I asked this question two months ago on MSE, where it earned the rare Tumbleweed badge for garnering zero votes, zero answers, and 25 views over 61 days. Perhaps justifiably so! Here I repeat it with slight improvements.


Let $P$ be a polyhedron, all of whose vertices are at points of $\mathbb{Z}^3$, all of whose edges are parallel to an axis, with every face simply connected, and the surface topologically a sphere. Let $A(P)$ be the area sequence, the sorted list of areas of $P$'s faces. For example:
           
Using regular expression notation, this sequence can be written as $1^4 2^2 3^2$.

In analogy with golygons, I wondered if there is a $P$ with $A(P)= 1^1 2^1 3^1 4^1 5^1 \cdots$. I don't think so, i.e., I conjecture there are no golyhedra. Q1. Can anyone prove or disprove this?

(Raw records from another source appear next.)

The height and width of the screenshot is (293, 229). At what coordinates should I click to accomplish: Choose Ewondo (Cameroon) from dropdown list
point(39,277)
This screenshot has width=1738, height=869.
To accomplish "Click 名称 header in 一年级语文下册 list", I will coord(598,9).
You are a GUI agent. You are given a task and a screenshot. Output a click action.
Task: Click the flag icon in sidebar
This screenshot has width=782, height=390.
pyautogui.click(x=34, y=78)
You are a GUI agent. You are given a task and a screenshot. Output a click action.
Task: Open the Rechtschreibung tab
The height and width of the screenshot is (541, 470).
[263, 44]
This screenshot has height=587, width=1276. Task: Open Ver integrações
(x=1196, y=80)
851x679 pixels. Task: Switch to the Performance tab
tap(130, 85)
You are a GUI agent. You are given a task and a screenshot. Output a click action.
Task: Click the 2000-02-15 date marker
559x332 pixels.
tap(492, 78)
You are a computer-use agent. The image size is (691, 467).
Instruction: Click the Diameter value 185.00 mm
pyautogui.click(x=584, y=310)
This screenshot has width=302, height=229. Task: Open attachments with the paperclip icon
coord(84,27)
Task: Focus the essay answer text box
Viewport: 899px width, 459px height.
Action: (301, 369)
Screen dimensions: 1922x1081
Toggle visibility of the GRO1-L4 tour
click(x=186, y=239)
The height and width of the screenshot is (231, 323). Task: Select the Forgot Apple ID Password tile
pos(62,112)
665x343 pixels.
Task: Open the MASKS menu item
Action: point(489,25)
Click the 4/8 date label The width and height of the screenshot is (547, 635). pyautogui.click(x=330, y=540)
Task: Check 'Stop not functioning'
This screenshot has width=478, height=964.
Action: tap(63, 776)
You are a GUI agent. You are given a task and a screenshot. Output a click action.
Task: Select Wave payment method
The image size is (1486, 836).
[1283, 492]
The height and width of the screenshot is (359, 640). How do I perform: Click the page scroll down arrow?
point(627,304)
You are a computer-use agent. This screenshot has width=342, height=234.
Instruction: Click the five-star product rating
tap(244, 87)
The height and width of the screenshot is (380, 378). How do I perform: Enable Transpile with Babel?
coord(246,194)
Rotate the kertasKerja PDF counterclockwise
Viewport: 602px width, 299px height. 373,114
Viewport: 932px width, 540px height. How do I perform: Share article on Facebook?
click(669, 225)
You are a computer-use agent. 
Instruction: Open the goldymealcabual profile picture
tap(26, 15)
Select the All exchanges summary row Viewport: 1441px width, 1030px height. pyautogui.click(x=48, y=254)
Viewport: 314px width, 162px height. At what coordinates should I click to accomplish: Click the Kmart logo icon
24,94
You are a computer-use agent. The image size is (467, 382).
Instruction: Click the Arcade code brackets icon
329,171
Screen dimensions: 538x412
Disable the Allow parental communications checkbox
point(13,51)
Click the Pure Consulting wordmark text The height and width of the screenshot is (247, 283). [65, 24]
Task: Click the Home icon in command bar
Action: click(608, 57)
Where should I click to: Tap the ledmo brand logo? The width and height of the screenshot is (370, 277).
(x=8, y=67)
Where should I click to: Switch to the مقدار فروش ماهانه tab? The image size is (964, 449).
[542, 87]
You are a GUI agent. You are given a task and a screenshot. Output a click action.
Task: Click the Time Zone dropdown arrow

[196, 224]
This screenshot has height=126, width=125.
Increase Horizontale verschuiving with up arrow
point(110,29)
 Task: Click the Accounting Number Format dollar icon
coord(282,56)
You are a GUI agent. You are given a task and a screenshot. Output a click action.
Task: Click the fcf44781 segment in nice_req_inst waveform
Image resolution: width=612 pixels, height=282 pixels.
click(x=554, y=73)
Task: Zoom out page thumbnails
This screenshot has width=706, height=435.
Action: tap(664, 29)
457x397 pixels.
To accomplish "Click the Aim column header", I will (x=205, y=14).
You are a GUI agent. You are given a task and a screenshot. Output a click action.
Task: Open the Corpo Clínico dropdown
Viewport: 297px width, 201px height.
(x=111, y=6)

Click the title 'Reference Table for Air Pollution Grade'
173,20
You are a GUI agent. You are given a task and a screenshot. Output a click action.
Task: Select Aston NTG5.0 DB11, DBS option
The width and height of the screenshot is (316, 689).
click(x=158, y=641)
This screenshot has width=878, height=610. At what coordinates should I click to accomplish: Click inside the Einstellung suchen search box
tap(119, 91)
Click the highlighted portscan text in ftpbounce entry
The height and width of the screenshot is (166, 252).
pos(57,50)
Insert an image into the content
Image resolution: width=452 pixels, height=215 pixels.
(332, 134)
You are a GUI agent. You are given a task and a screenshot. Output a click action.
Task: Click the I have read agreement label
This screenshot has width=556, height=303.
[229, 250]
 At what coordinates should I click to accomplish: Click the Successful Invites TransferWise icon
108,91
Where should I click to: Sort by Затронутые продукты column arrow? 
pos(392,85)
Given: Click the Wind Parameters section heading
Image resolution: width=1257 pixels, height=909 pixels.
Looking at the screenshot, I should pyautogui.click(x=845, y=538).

Easier is to achieve $A(P)= 1^+ 2^+ 3^+ \cdots$, where $a^+$ means one or more $a$'s. For example, this polyhedron achieves $1^+ 2^+ 3^+ 4^+ 5^+ 6^+$:
      OrthoPolyhedronTwisted6
Q2. But can $A(P)= 1^n 2^n 3^n \cdots$ be achieved, for some $n$? The above example is in some sense close, with $A(P) = \cdots 4^4 5^4 6^4 \cdots$, but end effects destroy the regularity.

The broadest question is: Q3. Which sequences $A(P)$ are achievable? Can they be characterized? Or at least constrained?


Update (30Apr14). Q1 and Q2 are answered by Adam Goucher's brilliant example that achieves $1^1 2^1 3^1 \cdots 32^1$. In light of this advance, a more specific version of Q3 may be in order: Q3a: Identify some sequence that is not realized by any $A(P)$.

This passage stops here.